» Task to complete
Each line with the string "agent" is to be copied from the records below.

» Stored data
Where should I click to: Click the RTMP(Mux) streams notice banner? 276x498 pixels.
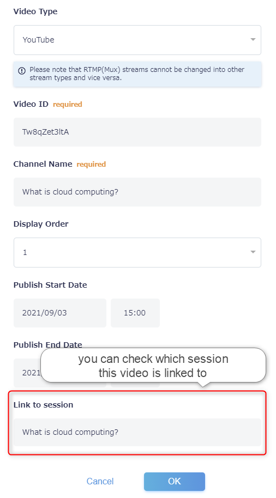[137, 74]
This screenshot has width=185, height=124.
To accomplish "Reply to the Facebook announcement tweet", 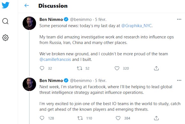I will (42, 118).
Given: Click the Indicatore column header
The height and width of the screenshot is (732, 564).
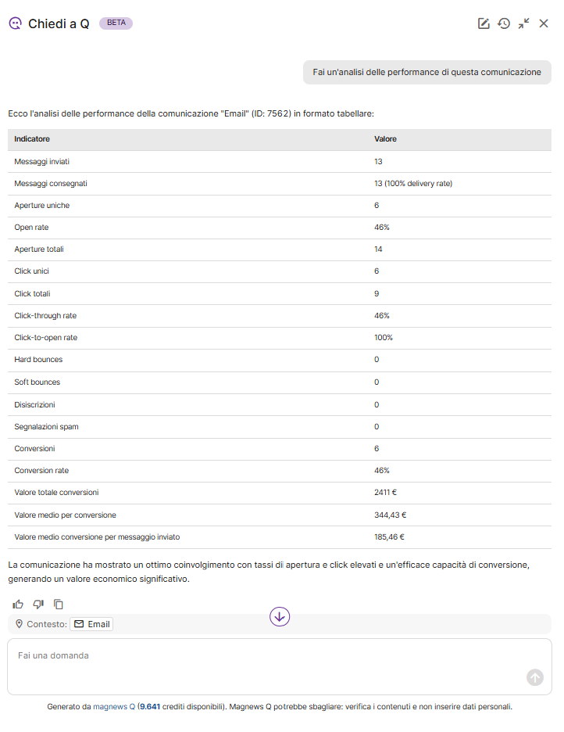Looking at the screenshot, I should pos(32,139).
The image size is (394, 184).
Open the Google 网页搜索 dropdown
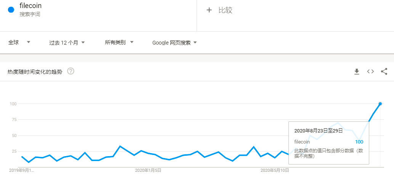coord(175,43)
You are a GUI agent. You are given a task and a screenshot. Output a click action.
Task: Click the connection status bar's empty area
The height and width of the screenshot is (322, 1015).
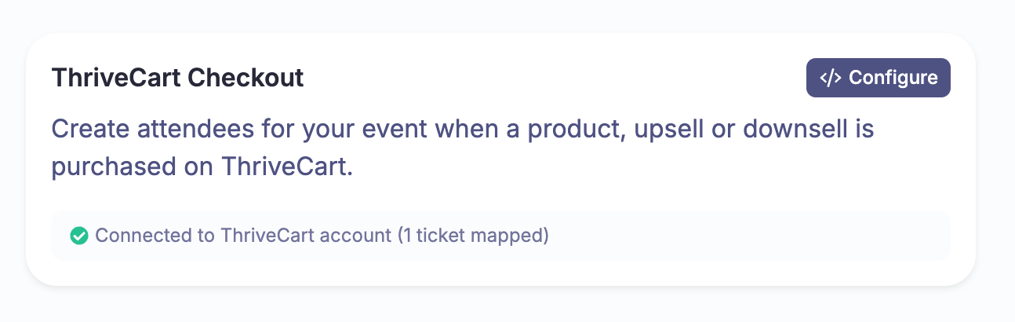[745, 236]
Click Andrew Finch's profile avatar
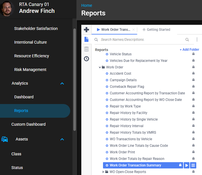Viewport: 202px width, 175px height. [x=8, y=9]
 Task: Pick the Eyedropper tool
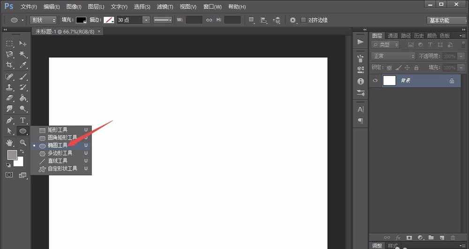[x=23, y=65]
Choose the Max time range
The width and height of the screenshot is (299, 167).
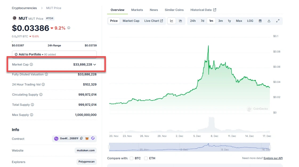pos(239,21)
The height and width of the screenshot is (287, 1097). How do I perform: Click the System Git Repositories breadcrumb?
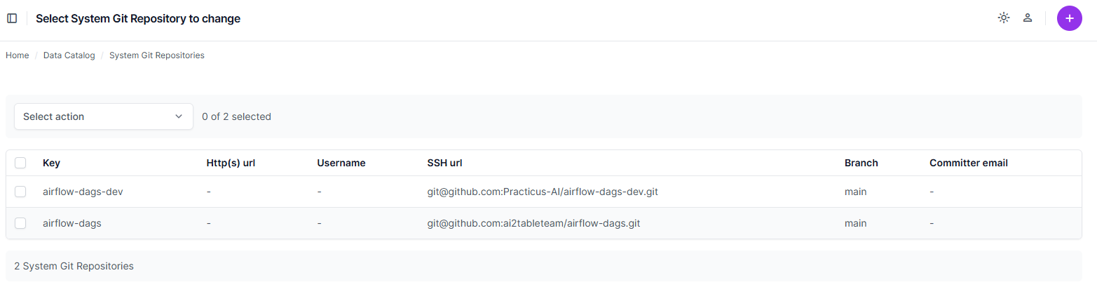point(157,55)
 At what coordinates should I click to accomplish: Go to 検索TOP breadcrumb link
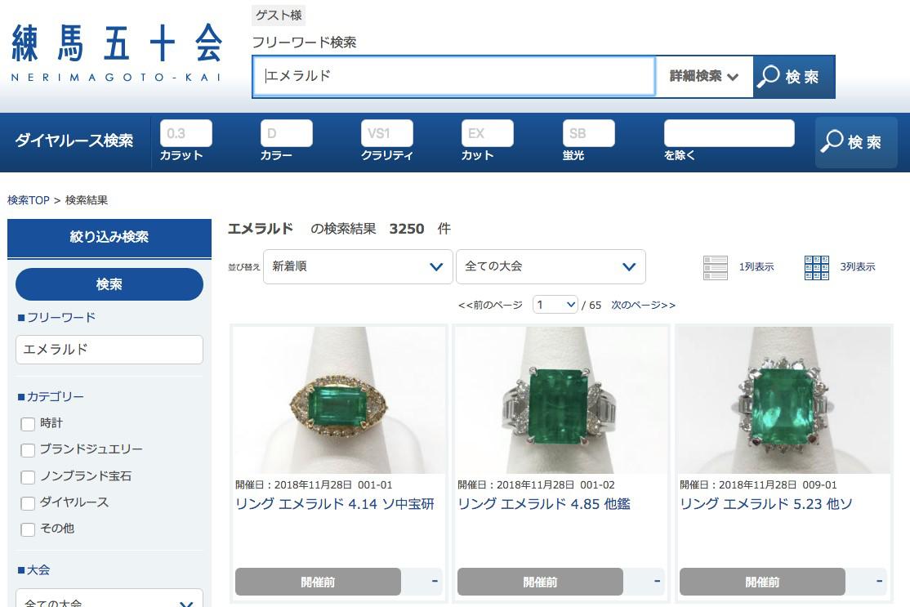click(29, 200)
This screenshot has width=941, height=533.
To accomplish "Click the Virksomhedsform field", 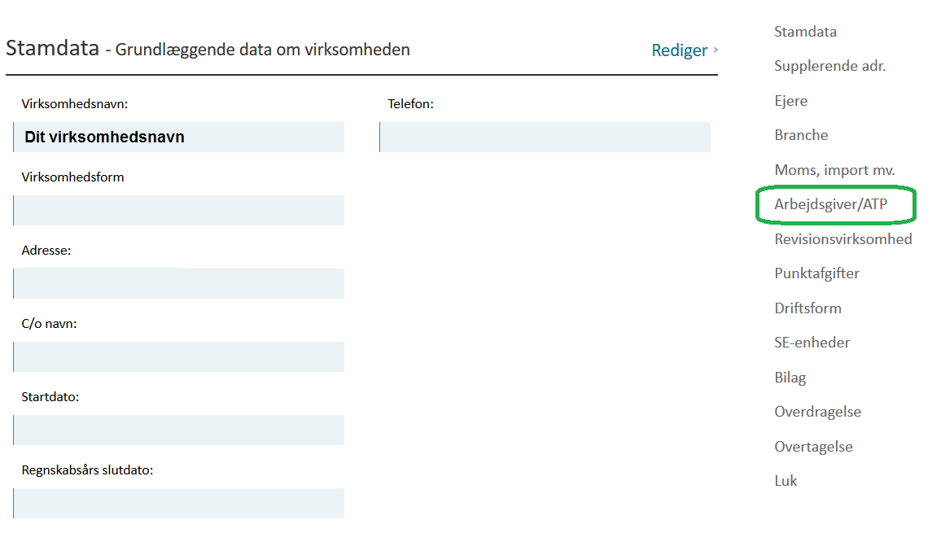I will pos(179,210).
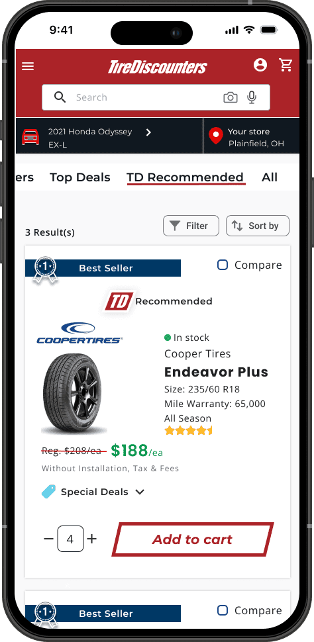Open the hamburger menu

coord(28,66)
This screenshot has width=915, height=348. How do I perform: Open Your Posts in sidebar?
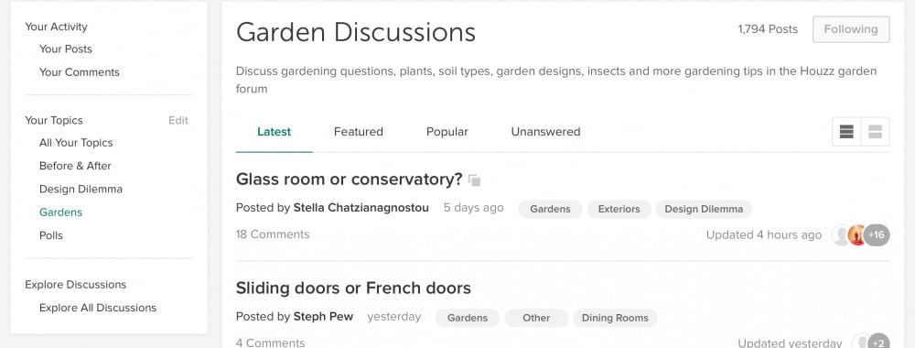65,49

==

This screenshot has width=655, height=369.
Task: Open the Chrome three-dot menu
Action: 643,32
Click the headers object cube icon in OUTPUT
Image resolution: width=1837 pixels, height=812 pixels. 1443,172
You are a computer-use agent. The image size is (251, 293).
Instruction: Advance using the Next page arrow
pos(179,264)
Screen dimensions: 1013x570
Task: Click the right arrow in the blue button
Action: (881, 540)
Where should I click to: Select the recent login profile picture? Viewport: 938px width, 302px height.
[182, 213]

» Worked solution
You are a GUI agent. You are given a task and a screenshot. Output a click action.
You are a computer-use agent. The image size is (251, 293).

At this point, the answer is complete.